Je vous ai toujours répété que Saint Nicolas était un trait d’union entre les enfants et les aînés. Ceci est d’autant plus important que nos statisticiens paradisiaques ont relevé un nombre considérable de centenaires ! Je tenais, là, à adresser mes meilleurs vœux aux nombreux jubilaires de cette Ville de Bulle ! Tato Berset, Georgette Luisoni, Dorothée Overney, Simone Trezzini, Jeanne Zimmermann (Sœur Jeanne-Louise) tous ont désormais plus d’un siècle ! Cinq siècles d’histoire ! Saluons encore ce cher Pierre Gremion, qui défie le temps et qui, du haut de ses 108 ans, est le doyen des Suisses. Imaginez, 108 fois Saint-Nicolas !

Cette Suisse est porteuse d’espoir et forte. Elle l’a démontré dans diverses activités, notamment en sport. Qui parmi vous n’a-t-il pas zieuté au travers de cette lucarne, que vous nommez télévision, et vibré devant les exploits sportifs de certains champions lors des JO d’hiver de Vancouver ? Didier qui rit, Didier qui pleure ; alors que Cuche rate le coche de la médaille olympique, Défago rafle l’or dans la prestigieuse discipline de la descente. Simon Amman, votre Harry Potter national, s’est envolé vers les cieux pour décrocher deux médailles d’or, à l’instar de Cologna, qui a gonflé d’une bien belle manière le palmarès des Suisses. Clin d’œil à Jean-Marc Berset, qui a roulé vers deux titres mondiaux aux championnats du Monde de paracyclisme. Aucune excuse pour la Suisse, par contre, qui était sans imagination lors de la Coupe du Monde en Afrique du Sud. Les Suisses ainsi que vous, mes chers enfants, avez pleuré l’élimination de votre équipe, tout en vous consolant avec la victoire historique sur l’Espagne, championne du monde ! L’espace d’une soirée, la corrida était helvétique et le taureau bullois s’est mué en emblème espagnol. Finalement, la Suisse peut se targuer d’être la seule équipe à avoir battu les champions du monde !
Je vous parlais de tolérance tout à l’heure, et cela est aussi valable, en ce qui concerne la religion. L’an dernier vous interdisiez les minarets ; cette année, certaines croix des sommets fribourgeois ont été profanées et puis, on débat sur les crucifix à l’école. Autant de symboles qui incarnent les croyances individuelles, sur lesquelles Saint Nicolas vous encourage à dialoguer plutôt qu’à vous enfermer dans des cloisons dangereuses. J’ai ici aussi une pensée émue pour Mgr. Bernard Genoud, feu votre cher évêque, l’ami du peuple. Philosophe et musicien, il représentait un exemple d’ouverture pour chacun de nous. Homme populaire, homme de dialogue, homme de proximité, Mgr Bernard Genoud a bien mérité son « enciellement ».

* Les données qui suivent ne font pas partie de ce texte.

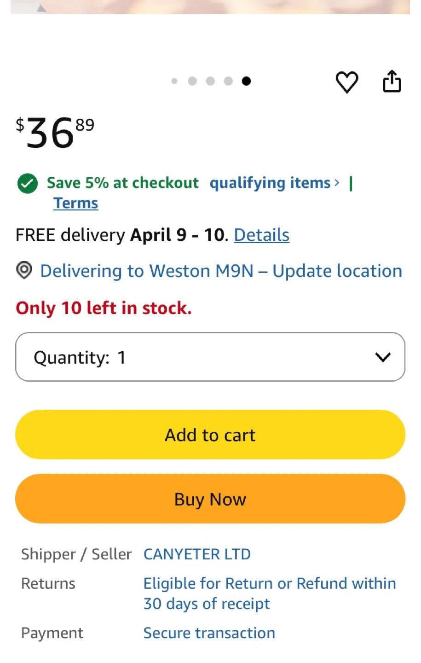Go to the fourth image carousel dot

[228, 81]
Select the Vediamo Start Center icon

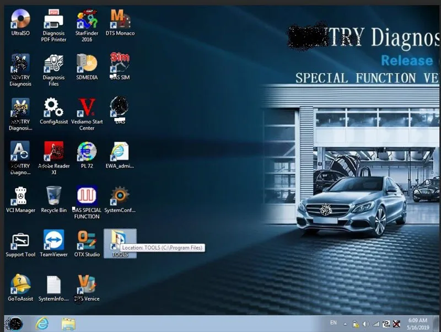[x=87, y=114]
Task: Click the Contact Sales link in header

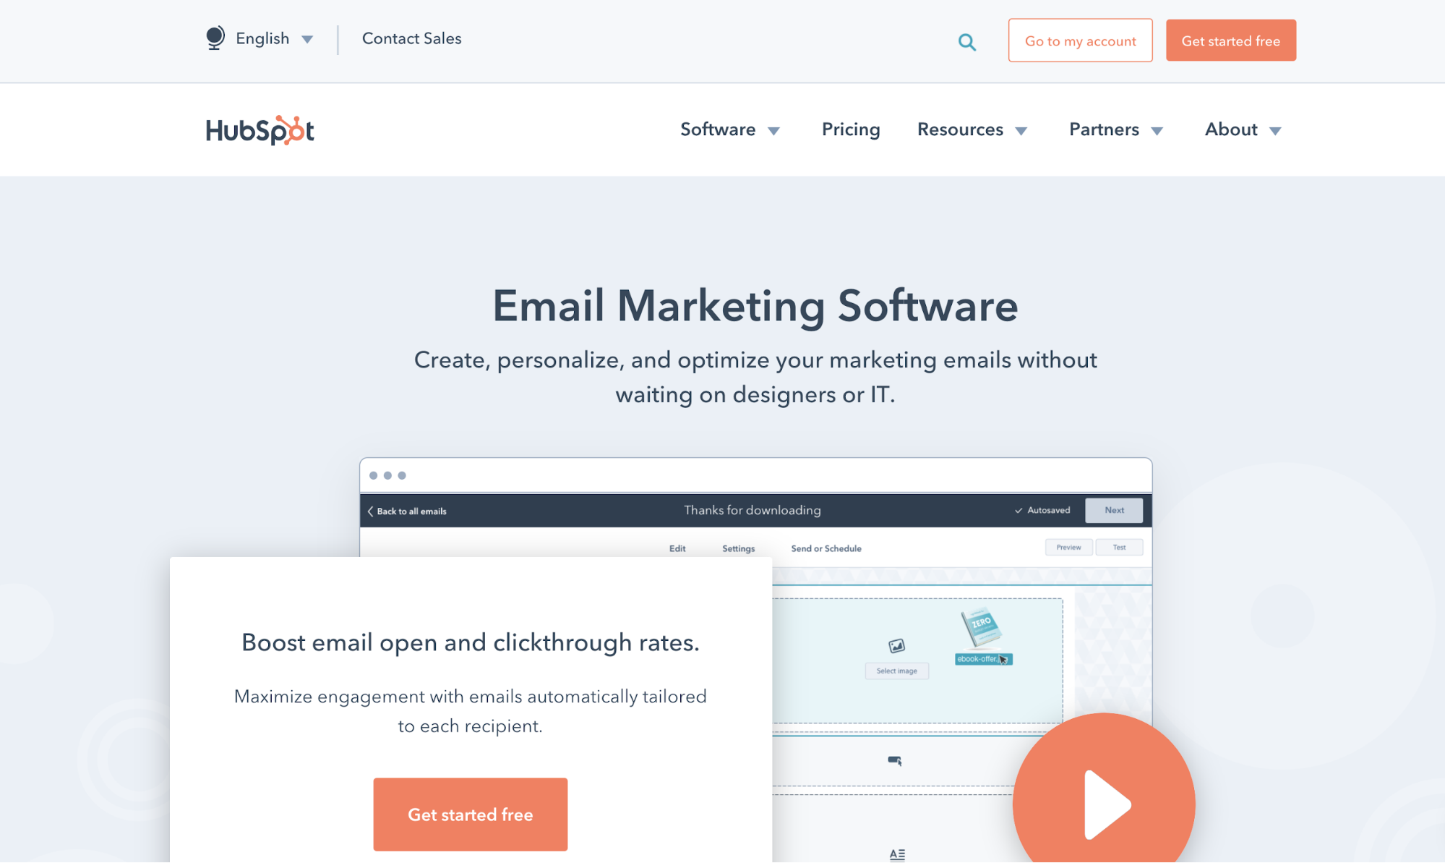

Comme vous le savez, le bal des chaises musicales représente toujours un moment amusant pour Saint Nicolas et mérite une petite mention. Hans Rudolf Merz boucle les comptes et Moritz Leuenberger éteint la lumière après être arrivé au bout du plus long tunnel ferroviaire du monde. Journée historique pour les femmes, Simonetta Sommaruga minorise la gente masculine au Conseil fédéral alors que Johann Schneider-Ammann remporte le deuxième siège laissé vacant. L’ours bernois peut à nouveau danser au-dessus de la fosse.

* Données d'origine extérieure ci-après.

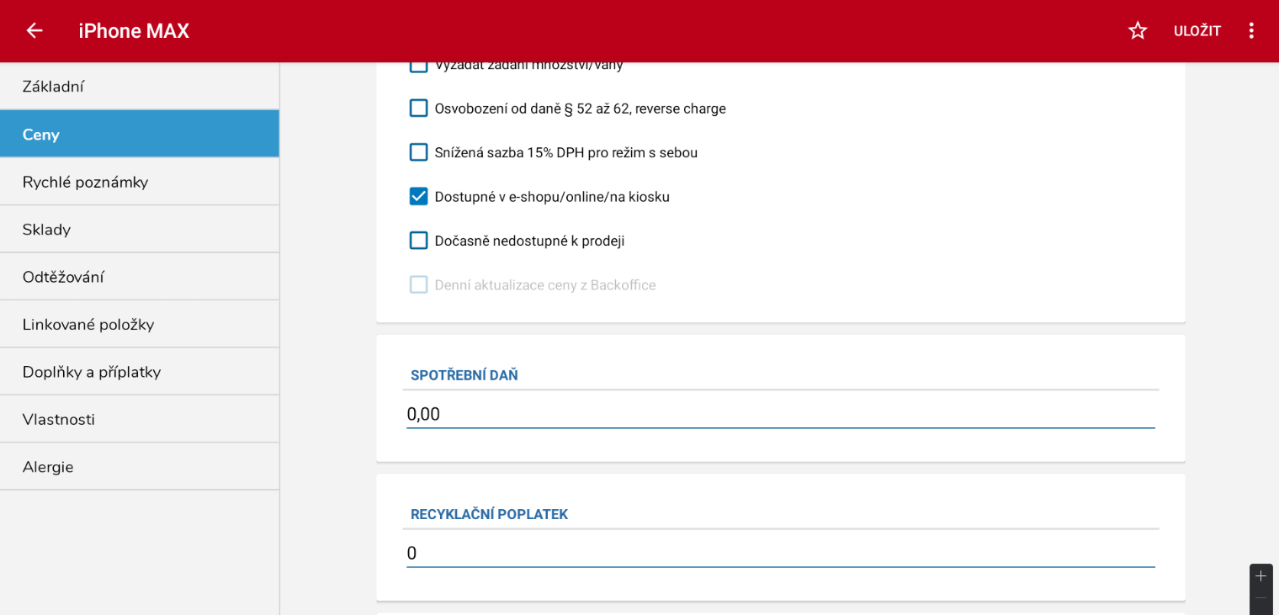Image resolution: width=1279 pixels, height=615 pixels.
Task: Open the three-dot overflow menu
Action: pos(1250,31)
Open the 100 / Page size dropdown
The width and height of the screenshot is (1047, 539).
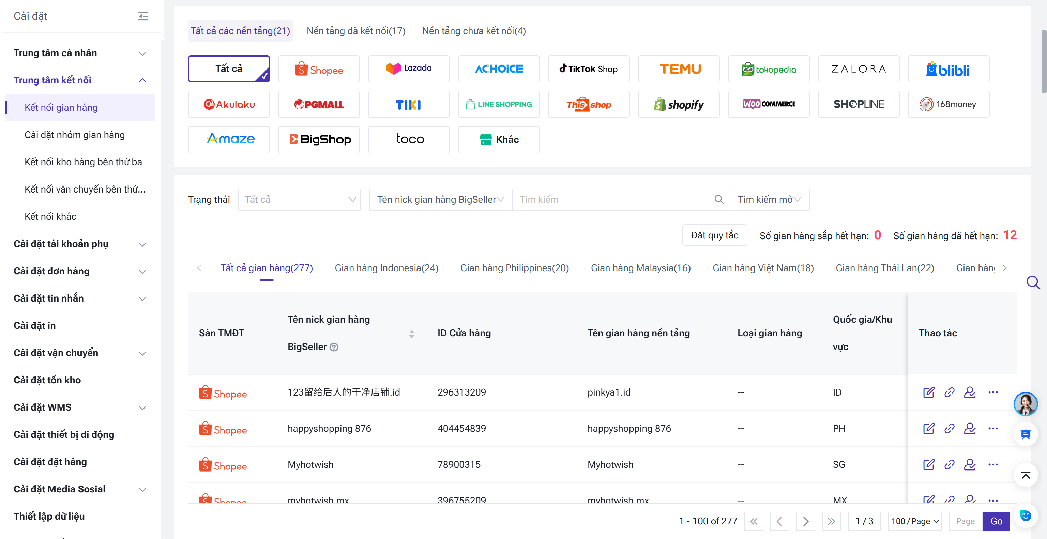pos(914,521)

Au chapitre gastronomique, le chocolat, qui a été dans tous ses états chez Nestlé avec les emballages de Nelly Wenger, a retrouvé un nouvel écrin et demeure un symbole national fort. Saint Nicolas a vu ses papilles gustatives réveillées en constatant l’énorme succès de la Maison Cailler, qui fait du chocolat une attraction touristique ! N’en abusez pas tout de même, surtout vous mes enfants, bien que je sache qu’il est si difficile de résister au goût affriolant de la fève cacaotière ! Ce n’est d’ailleurs pas pour rien que mes angelots l’ajoutent malicieusement dans les cornets de friandises fabriqués dans nos ateliers paradisiaques. Un autre symbole, cantonal cette fois-ci, n’a quant à lui pas résisté aux lois, ou si je puis dire aux ravages de l’économie. Carlsberg a sabré Cardinal en prenant la décision de fermer définitivement l’usine fribourgeoise.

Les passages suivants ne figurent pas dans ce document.